I get asked all the time which kind insulation fill is best for a sleeping bag for someone planing an Alaska backpacking trip. Like almost all these kinds of questions (such as what size backpack you need), the answer is pretty subjective, and I really don’t think it matters too much. What matters is that you make the decision that best fits your particular set of circumstances. That said, here are a few notes that may help you in your decision-making. I own both down and synthetic bags, and I honestly don’t find the type of fill to be the deciding factor in how I like a bag.
* lightweight for warmth – Even the best synthetic fill can’t match down for it’s weight/warmth ratio.
* compressable – Down bags will compress down into a smaller size package than any equivalent synthetic bag.
* longer life – Down doesn’t break down like a synthetic material does, and so will generally, with reasonable care, last longer.
* comfort – Most people say down ‘feels’ better.
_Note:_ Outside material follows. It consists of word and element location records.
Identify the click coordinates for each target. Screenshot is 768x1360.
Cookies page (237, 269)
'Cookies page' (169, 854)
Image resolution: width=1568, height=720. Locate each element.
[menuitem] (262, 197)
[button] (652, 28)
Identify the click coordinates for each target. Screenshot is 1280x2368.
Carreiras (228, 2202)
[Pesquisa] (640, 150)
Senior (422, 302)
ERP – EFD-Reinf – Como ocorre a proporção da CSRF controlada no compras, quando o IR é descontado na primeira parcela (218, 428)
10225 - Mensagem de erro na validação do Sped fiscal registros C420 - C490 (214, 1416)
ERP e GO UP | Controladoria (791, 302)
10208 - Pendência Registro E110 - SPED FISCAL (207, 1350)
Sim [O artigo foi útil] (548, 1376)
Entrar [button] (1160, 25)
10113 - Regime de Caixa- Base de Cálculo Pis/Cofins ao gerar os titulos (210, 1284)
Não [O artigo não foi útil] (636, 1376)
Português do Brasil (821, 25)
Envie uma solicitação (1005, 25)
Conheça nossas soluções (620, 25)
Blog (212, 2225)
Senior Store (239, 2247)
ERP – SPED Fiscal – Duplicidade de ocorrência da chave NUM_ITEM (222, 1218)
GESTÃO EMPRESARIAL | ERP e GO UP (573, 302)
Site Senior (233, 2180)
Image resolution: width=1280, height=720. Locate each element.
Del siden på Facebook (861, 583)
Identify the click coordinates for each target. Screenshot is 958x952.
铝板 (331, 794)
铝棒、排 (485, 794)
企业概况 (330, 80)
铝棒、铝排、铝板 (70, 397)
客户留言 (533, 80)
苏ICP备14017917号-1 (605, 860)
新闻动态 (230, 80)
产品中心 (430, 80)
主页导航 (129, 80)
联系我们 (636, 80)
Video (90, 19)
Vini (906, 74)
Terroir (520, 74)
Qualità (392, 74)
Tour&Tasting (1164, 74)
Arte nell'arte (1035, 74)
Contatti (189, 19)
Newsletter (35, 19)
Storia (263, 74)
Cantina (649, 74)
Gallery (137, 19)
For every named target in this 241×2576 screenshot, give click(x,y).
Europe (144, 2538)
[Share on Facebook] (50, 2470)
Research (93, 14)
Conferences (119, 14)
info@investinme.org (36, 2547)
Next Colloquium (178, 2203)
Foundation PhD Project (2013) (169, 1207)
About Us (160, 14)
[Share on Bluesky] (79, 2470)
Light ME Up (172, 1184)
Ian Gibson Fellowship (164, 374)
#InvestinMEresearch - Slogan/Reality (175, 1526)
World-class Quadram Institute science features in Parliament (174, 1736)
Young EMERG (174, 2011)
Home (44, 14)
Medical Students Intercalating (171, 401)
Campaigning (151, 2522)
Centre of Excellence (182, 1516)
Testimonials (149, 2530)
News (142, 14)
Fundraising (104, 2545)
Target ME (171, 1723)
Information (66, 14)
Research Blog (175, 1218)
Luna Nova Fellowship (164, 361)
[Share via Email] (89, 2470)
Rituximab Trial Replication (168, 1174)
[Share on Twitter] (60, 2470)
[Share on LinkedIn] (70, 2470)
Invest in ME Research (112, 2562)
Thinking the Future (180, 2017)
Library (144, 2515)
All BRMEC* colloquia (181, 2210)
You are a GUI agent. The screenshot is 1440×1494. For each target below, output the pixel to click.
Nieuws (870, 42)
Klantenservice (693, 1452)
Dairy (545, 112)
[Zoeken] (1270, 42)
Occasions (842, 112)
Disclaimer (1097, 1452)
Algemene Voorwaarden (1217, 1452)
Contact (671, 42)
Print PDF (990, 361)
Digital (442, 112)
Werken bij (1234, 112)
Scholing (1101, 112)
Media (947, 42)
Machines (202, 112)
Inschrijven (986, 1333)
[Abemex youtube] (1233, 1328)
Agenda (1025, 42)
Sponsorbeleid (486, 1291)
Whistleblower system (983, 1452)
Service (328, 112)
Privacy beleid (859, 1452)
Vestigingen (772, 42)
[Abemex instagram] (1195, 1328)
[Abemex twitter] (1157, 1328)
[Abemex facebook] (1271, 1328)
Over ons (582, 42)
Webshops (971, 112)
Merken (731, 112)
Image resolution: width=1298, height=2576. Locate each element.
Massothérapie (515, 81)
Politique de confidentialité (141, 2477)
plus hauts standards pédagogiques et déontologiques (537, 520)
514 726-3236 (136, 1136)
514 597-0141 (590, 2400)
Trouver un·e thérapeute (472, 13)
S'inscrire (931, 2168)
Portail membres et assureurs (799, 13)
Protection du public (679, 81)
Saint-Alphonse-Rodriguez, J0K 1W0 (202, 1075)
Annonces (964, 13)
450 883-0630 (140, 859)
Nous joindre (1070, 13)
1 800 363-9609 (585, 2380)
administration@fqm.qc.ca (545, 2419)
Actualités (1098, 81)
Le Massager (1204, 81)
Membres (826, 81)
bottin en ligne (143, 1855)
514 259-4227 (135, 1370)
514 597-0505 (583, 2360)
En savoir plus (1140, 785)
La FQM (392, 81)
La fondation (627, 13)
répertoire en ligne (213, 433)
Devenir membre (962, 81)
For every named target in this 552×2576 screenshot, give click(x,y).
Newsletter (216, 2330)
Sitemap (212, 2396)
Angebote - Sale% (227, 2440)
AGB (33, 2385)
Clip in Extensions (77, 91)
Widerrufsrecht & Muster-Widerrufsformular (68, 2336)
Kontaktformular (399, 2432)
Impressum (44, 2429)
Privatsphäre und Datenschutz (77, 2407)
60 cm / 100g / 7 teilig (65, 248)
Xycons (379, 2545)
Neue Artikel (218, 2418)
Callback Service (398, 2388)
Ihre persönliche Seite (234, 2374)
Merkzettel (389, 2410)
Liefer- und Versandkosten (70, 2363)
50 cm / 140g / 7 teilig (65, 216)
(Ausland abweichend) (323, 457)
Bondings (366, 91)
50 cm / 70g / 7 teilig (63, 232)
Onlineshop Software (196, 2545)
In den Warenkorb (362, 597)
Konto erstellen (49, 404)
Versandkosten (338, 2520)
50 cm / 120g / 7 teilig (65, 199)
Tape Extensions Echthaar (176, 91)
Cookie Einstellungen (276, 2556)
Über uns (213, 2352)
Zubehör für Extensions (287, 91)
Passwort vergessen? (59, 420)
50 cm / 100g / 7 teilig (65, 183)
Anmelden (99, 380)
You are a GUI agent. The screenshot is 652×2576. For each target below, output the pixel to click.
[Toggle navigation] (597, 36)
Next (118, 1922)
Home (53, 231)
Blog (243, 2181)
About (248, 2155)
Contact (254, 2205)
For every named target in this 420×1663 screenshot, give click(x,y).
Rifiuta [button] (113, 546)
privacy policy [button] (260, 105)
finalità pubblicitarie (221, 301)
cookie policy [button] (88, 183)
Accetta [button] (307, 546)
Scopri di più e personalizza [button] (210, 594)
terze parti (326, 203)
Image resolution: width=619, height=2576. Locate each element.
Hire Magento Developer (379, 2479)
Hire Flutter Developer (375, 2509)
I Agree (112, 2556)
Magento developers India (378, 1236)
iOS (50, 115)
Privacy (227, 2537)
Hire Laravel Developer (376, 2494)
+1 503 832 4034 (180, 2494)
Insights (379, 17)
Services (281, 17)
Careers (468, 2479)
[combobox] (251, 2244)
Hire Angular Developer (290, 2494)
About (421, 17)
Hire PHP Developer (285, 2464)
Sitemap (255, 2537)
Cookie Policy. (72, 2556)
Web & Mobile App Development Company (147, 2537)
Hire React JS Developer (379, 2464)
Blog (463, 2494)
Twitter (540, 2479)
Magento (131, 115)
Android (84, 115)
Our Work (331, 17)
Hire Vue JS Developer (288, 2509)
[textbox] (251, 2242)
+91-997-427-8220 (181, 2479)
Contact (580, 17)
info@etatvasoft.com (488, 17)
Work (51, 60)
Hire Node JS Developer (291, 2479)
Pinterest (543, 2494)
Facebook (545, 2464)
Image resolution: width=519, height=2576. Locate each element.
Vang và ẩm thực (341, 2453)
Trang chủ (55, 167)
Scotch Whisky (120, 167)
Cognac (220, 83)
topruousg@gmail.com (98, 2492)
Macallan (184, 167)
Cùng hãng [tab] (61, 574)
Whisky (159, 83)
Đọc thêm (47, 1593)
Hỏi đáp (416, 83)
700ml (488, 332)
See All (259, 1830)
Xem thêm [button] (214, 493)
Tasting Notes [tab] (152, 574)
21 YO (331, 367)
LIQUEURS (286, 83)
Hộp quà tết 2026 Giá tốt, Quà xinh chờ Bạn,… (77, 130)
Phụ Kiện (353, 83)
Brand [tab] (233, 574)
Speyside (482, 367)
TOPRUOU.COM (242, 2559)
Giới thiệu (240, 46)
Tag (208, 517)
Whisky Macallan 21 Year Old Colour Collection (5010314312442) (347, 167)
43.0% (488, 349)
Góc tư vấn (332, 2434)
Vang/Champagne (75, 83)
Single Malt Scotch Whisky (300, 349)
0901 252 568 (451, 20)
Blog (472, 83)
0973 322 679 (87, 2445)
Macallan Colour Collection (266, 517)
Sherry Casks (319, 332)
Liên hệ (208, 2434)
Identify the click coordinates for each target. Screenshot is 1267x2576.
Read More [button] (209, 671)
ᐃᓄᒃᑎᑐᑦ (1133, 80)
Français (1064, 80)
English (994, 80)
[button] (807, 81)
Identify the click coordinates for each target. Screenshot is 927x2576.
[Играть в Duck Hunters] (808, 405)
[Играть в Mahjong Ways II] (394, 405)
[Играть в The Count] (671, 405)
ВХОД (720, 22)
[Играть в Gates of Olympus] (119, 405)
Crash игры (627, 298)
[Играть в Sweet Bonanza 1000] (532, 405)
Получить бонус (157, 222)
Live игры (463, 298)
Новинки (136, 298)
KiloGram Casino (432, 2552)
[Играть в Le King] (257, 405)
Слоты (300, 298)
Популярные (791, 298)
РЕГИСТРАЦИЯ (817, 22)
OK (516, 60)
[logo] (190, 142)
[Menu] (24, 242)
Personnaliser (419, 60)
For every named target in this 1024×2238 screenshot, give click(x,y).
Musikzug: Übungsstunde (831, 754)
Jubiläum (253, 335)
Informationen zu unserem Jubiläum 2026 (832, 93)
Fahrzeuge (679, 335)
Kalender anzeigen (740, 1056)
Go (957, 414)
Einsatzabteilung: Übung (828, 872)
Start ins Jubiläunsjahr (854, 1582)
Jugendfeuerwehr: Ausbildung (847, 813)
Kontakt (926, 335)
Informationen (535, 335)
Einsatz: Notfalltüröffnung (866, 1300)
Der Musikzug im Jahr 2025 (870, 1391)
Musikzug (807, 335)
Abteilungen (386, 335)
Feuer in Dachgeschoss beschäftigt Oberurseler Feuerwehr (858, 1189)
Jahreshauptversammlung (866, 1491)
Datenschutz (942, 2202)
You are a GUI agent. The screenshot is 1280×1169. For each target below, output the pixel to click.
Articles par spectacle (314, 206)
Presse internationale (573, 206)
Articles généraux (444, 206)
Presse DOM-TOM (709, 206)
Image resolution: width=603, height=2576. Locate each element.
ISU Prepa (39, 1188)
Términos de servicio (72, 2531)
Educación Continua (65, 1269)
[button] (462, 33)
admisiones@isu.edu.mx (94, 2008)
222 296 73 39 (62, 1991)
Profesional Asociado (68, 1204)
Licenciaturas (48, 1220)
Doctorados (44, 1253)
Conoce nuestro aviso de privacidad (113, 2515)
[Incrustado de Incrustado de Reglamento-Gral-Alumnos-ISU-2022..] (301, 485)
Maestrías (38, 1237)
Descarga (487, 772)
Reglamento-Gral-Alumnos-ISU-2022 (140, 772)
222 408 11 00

I think it’s because t’s generally lighter, but I must admit, I do like down bags.
* cheaper – a 20deg synthetic bag will be substantially cheaper than a 20 deg down bag.
* insulates when wet – synthetic fill reputedly don’t lose any, or very much, of their insulating properties when they get wet.
* dries faster – Down bags take a longer time to dry, and synthetic bags tend to dry reasonably quickly.
* loses insulation properties when wet.
* dries slowly (I’ve had a bag get wet, and was impressed with how quickly it dried (overnight) – but definitely slower than a synthetic fill bag would.
* less compressable.
* less durable. Synthetic filaments will break down over time, sooner than down bags typically do.
However, I have to point out that each of these is relative. A synthetic bag, soaked in cold glacial river, is less warm than a lighter weight but dry synthetic bag. And if your bag is wet, and the temperature drops to 32deg, don’t expect to be too toasty in it. It depends, of course, on many things, but how wet the bag gets is one of them. I’ve had a down bag get soaking wet, and I was actually surprised how warm I stayed, and how quickly it dried out – overnight. Further, in years and years of spending countless nights in the backcountry and camping in general, I’ve only had a sleeping bag get wet twice. For most people, this really isn’t, IMO, much of an issue.
How important each of these factors are will depend on a lot of subjectivity. I like a down bag that weighs less, and compresses down to almost nothing, because I typically carry a fairly heavy pack, weighed down with heavy bulky camera gear. The more weight and space I can save elsewhere, the better. Your mileage may vary. I really don’t think it matters if you have a synthetic bag or a down bag. With reasonable care, you should be able to get years of use out of either type bag and your bag should almost never get wet in the backcountry.
One thing I will add that even with down fill, not all down is the same. 600 power fill down is not the same thing as 850 or 900 power fill. Generally, the higher that number, the better the down quality is: it’s warmth/weight ratio is better, it last longer, breaks down less, and is more compressable. Synthetic filaments are similarly not all equal, so the question of down versus synthetic is somewhat incomplete.
Lastly, if you go for a down bag, it’s hard to beat Western Mountaineering and Feathered Friends they specialize in down, and I don’t know of anyone who makes a better product. Marmot would be close behind though, as are Montbell. Mountain Hardwear make some nice stuff, but I think they should put a full length zipper in their lightweight bags. I also think they overrate the temperatures of their bags a bit .. but so do most companies. The North Face make great bags.
For synthetic fill bags, Sierra Designs make a few nice bags, and the REI brand bags can be a very cost effective choice. They’re not too bad at all, and more affordable than most, though their temperature ratings are also, IMO, suspect.
Either way, hang your bag or stuff it in a cotton sack, not compressed, when it’s not in use. I handwash my down bags, and try to take good care of them. My North Face Foxfire is still a great bag, and it’s 13 years old. I’d also suggest not over-compressing even down bags when you go hiking. The compression sacks you can buy are great, but i’m not sure it’s in the best interest of your bag to compress it too much – even down can only handle so much.
Here’s some great advice for looking after a down bag:
Western Mountaineering Webpage.
I hope this helps. The main thing is to not stress too much over it, and know that most bags are going to be just fine for most people. Buy one, or use your old one, and enjoy the backcountry!